Appellant also objects to the severity of the penalty. Our "deferential standard applies to the review of disciplinary sanctions as well." Herrmann, supra, 192 N.J. at 28. A reviewing court may "alter a sanction imposed by an administrative agency only 'when necessary to bring the agency's action into conformity with its delegated authority. The Court has no power to act independently as an administrative tribunal or to substitute its judgment for that of the agency.'" Ibid. (quoting In re Polk, 90 N.J. 550, 578 (1982)). The test for reviewing an administrative sanction is "'whether such punishment is so disproportionate to the offense, in light of all the circumstances, as to be shocking to one's sense of fairness.'" Id. at 28-29 (quoting Polk, supra, 90 N.J. at 578).

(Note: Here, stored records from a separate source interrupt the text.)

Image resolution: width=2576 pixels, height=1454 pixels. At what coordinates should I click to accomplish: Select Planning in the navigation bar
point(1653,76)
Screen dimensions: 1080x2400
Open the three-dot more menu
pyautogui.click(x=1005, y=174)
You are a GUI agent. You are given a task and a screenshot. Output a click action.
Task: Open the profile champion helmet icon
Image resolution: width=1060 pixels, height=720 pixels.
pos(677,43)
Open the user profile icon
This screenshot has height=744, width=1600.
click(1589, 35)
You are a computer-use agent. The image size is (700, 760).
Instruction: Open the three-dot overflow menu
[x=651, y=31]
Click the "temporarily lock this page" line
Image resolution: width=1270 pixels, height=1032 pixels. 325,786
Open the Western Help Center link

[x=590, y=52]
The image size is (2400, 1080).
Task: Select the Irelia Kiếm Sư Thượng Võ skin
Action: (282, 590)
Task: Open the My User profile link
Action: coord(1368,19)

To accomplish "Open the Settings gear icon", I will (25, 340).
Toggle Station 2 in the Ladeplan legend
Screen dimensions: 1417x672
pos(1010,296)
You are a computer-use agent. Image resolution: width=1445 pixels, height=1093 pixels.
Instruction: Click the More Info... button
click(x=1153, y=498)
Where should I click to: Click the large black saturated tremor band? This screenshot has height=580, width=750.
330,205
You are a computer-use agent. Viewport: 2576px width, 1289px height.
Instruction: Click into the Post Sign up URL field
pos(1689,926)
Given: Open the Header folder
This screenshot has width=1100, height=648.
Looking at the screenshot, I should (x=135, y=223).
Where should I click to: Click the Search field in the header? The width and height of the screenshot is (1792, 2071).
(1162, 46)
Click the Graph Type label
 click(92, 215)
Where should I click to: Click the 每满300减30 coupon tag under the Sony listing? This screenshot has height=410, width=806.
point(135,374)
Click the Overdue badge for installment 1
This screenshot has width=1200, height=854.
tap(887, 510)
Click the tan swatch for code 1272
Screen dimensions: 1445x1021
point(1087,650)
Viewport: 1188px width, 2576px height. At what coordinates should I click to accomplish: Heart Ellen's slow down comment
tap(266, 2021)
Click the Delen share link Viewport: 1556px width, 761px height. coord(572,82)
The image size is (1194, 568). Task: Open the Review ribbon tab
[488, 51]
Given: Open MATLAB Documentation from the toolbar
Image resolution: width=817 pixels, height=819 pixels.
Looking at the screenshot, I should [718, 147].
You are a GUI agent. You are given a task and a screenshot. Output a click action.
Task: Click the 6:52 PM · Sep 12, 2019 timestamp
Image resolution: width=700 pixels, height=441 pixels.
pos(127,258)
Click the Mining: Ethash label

Appellant's principal repeatedly attempted to work with her to address her asserted medical issue and to explain district policy and protocols. She remained recalcitrant despite these efforts. Under these circumstances, a one-year suspension, and the forfeiture of her salary increment for the upcoming school year was not an excessive penalty.*fn1

The Commissioner also properly required appellant to produce a medical report from a new cardiology examination as a condition of her re-employment and return to duty. Contrary to appellant's argument, the Commissioner fully explained the basis for this modification, noting that, as a result of her suspension, appellant "will not have performed her teaching duties for an extended period of time." The requirement that she produce a medical report, therefore, "will reassure the Board and [appellant] that she is able to resume her responsibilities of serving her students, the Board and the community."